REQUIREMENTS:
Place the lines of the data between the line containing "Task: Open the AS Roma team link" and the line containing "Action: (143, 93)", inclusive, into a numbered list, omitting any blank lines.

* START SUPPLIED DATA *

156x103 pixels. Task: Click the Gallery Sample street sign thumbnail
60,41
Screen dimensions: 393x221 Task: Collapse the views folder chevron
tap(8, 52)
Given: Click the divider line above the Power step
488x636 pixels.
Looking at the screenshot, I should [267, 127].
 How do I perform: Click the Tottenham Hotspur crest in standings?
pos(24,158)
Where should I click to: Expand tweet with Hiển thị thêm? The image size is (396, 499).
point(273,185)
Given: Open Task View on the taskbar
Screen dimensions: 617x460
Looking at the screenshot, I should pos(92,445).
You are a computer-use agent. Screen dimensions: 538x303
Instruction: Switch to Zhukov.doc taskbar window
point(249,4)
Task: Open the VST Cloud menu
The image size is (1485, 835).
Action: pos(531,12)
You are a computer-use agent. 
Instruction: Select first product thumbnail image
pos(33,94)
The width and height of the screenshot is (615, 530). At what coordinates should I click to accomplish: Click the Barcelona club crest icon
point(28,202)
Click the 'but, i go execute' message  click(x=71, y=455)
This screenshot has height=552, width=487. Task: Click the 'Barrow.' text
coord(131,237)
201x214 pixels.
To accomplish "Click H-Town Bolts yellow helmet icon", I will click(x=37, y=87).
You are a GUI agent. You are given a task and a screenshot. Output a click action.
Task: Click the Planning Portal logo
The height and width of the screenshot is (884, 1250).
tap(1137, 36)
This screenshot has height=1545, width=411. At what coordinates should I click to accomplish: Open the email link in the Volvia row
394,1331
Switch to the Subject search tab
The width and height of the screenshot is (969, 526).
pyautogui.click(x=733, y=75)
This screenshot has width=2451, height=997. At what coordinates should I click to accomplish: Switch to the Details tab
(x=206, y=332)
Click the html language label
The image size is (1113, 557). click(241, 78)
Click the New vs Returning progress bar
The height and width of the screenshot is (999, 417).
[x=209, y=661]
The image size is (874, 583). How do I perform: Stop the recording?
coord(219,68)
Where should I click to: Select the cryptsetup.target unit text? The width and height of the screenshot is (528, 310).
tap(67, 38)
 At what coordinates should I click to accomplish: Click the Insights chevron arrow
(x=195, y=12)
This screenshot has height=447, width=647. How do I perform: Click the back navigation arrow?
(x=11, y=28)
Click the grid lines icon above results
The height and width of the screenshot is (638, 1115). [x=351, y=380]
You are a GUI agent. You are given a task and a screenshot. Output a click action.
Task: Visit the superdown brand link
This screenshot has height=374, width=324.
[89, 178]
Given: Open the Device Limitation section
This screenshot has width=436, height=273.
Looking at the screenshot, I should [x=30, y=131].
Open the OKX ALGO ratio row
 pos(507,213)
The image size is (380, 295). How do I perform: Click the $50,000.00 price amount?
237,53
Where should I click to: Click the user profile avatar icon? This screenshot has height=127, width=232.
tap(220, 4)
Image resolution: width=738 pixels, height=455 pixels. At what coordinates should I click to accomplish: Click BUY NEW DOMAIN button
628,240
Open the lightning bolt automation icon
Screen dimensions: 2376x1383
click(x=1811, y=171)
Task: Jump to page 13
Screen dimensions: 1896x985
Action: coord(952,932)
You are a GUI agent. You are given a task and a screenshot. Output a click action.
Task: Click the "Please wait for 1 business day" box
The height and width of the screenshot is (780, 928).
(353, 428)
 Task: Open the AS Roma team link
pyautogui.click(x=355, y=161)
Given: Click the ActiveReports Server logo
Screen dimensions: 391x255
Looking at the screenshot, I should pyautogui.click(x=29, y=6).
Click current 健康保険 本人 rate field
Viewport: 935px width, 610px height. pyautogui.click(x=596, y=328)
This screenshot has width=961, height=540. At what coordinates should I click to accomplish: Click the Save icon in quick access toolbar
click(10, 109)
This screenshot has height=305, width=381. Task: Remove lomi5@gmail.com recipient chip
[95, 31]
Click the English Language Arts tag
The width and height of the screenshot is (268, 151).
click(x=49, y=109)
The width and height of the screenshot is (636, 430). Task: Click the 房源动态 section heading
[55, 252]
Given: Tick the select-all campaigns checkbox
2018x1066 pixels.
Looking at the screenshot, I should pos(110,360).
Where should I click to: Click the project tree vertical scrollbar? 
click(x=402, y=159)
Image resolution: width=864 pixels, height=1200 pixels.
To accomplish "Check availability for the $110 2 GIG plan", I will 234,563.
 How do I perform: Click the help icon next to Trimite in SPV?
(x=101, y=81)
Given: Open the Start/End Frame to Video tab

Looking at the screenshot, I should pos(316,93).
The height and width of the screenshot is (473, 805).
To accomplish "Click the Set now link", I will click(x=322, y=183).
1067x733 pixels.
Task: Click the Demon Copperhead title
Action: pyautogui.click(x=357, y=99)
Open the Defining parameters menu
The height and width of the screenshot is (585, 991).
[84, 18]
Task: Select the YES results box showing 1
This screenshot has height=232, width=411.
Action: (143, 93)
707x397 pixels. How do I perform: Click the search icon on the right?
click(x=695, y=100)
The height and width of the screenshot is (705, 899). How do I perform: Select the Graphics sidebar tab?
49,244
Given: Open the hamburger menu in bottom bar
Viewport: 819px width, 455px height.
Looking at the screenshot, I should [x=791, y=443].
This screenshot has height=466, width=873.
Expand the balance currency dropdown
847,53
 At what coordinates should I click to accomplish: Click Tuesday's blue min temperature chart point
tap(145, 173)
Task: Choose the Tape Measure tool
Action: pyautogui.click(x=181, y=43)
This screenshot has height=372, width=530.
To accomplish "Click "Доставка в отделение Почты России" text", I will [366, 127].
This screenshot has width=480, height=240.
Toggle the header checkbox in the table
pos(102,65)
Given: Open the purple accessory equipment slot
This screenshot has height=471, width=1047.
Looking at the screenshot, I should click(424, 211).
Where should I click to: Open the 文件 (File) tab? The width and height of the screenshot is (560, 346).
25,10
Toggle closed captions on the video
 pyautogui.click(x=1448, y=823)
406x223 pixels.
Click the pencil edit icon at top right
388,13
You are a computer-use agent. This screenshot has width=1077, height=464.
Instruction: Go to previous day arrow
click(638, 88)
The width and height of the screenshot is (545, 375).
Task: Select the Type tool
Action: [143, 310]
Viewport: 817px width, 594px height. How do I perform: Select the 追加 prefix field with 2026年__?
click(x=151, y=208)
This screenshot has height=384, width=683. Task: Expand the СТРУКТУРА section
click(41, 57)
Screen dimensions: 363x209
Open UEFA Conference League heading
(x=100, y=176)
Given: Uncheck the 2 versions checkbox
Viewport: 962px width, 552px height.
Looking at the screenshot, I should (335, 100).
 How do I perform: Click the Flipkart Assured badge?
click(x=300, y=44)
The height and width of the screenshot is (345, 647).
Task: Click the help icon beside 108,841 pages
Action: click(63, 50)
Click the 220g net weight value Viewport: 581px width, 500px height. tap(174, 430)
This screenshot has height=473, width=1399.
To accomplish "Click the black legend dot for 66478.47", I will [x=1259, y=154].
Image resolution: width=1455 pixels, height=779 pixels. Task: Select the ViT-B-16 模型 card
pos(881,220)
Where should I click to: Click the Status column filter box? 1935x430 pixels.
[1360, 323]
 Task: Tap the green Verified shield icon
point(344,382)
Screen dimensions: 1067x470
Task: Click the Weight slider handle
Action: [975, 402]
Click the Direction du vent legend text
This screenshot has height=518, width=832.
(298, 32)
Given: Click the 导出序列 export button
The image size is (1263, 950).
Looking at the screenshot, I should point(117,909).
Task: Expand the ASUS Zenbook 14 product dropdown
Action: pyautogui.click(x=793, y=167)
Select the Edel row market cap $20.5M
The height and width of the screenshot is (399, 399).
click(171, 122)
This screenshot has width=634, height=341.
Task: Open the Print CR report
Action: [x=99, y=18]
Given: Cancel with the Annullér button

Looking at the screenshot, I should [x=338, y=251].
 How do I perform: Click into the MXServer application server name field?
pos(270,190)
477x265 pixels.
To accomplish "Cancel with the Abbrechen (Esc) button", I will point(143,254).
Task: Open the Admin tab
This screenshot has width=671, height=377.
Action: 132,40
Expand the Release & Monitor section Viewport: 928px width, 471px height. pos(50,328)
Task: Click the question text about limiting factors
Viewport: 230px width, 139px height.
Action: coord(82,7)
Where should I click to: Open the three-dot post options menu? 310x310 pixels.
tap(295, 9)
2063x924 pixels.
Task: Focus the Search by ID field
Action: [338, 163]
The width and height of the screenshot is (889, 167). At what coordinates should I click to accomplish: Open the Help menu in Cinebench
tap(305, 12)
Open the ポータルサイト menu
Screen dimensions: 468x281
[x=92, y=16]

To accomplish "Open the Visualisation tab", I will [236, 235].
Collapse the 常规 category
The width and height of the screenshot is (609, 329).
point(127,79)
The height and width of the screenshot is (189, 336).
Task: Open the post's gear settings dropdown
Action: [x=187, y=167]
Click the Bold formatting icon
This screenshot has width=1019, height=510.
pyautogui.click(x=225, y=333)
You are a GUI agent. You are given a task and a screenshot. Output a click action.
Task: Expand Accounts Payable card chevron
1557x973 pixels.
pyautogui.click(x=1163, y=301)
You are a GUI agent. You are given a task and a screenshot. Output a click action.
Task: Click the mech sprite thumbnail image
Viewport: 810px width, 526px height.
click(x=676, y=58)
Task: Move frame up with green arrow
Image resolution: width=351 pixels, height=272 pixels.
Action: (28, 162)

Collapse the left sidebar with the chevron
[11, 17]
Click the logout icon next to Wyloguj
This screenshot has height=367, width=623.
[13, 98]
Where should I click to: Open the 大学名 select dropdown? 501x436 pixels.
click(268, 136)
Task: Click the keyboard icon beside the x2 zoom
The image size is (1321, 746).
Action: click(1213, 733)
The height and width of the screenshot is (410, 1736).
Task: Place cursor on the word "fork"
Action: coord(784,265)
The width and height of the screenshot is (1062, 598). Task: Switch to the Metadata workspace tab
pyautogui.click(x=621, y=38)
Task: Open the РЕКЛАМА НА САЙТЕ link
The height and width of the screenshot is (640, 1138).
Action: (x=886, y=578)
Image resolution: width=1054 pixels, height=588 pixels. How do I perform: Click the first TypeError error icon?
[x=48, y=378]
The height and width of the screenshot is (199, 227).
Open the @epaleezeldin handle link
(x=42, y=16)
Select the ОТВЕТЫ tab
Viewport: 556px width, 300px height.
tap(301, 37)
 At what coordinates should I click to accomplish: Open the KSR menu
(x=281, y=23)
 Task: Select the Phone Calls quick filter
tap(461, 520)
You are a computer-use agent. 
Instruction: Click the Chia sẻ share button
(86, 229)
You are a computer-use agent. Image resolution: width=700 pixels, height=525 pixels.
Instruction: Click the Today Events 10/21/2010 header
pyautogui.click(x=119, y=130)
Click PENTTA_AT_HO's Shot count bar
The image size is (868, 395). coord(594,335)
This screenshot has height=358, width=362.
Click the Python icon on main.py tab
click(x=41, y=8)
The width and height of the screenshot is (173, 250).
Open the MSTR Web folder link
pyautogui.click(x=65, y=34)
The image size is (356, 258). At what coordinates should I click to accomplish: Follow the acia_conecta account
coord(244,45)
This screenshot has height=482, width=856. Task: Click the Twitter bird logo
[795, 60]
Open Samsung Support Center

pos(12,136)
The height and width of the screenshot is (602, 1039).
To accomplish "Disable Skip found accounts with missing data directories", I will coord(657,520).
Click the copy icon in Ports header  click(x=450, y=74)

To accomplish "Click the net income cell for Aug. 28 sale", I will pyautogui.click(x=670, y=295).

* END SUPPLIED DATA *

ANSWER TO THE TASK:
1.  Task: Open the AS Roma team link
2. pyautogui.click(x=355, y=161)
3. Given: Click the ActiveReports Server logo
4. Screen dimensions: 391x255
5. Looking at the screenshot, I should pyautogui.click(x=29, y=6).
6. Click current 健康保険 本人 rate field
7. Viewport: 935px width, 610px height. pyautogui.click(x=596, y=328)
8. This screenshot has width=961, height=540. At what coordinates should I click to accomplish: Click the Save icon in quick access toolbar
9. click(10, 109)
10. This screenshot has height=305, width=381. Task: Remove lomi5@gmail.com recipient chip
11. [95, 31]
12. Click the English Language Arts tag
13. The width and height of the screenshot is (268, 151).
14. click(x=49, y=109)
15. The width and height of the screenshot is (636, 430). Task: Click the 房源动态 section heading
16. [55, 252]
17. Given: Tick the select-all campaigns checkbox
18. 2018x1066 pixels.
19. Looking at the screenshot, I should pos(110,360).
20. Where should I click to: Click the project tree vertical scrollbar? 
21. click(x=402, y=159)
22. Image resolution: width=864 pixels, height=1200 pixels.
23. To accomplish "Check availability for the $110 2 GIG plan", I will 234,563.
24.  How do I perform: Click the help icon next to Trimite in SPV?
25. (x=101, y=81)
26. Given: Open the Start/End Frame to Video tab
27. Looking at the screenshot, I should pos(316,93).
28. The height and width of the screenshot is (473, 805).
29. To accomplish "Click the Set now link", I will click(x=322, y=183).
30. 1067x733 pixels.
31. Task: Click the Demon Copperhead title
32. Action: pyautogui.click(x=357, y=99)
33. Open the Defining parameters menu
34. The height and width of the screenshot is (585, 991).
35. [84, 18]
36. Task: Select the YES results box showing 1
37. This screenshot has height=232, width=411.
38. Action: (143, 93)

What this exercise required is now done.